(Pixel coordinate grounding data)
[Start of Attachment]

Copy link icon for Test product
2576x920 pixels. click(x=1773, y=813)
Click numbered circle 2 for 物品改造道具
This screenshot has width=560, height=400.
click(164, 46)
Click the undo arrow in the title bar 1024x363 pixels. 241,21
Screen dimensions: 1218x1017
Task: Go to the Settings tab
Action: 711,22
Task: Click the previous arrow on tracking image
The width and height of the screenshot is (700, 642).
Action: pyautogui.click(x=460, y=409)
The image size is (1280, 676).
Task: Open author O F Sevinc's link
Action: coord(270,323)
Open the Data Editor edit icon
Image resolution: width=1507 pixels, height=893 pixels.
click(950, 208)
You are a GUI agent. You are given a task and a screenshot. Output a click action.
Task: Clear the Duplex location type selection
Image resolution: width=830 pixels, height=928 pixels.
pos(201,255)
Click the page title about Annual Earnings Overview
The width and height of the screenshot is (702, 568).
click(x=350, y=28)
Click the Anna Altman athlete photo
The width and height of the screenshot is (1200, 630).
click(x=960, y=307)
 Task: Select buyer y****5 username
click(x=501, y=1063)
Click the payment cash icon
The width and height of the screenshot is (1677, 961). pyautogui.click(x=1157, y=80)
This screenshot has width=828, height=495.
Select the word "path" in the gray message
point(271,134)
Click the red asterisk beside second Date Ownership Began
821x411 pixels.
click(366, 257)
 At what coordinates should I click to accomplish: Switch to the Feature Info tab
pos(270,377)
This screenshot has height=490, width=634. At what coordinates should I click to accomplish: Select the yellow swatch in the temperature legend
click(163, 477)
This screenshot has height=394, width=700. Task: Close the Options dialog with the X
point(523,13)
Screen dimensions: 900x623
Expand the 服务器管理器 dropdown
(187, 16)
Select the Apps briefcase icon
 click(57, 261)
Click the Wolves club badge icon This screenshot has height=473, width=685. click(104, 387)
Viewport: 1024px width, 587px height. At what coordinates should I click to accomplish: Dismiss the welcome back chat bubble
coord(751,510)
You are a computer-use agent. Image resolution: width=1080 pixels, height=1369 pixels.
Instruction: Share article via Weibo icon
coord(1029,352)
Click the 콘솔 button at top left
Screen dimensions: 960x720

[End of Attachment]

Directions for this task: What is needed is an exact repetition of the lines from the first line of the records through the line containing "Task: Click the", both ends included, and nothing more.

Your response:
Copy link icon for Test product
2576x920 pixels. click(x=1773, y=813)
Click numbered circle 2 for 物品改造道具
This screenshot has width=560, height=400.
click(164, 46)
Click the undo arrow in the title bar 1024x363 pixels. 241,21
Screen dimensions: 1218x1017
Task: Go to the Settings tab
Action: 711,22
Task: Click the previous arrow on tracking image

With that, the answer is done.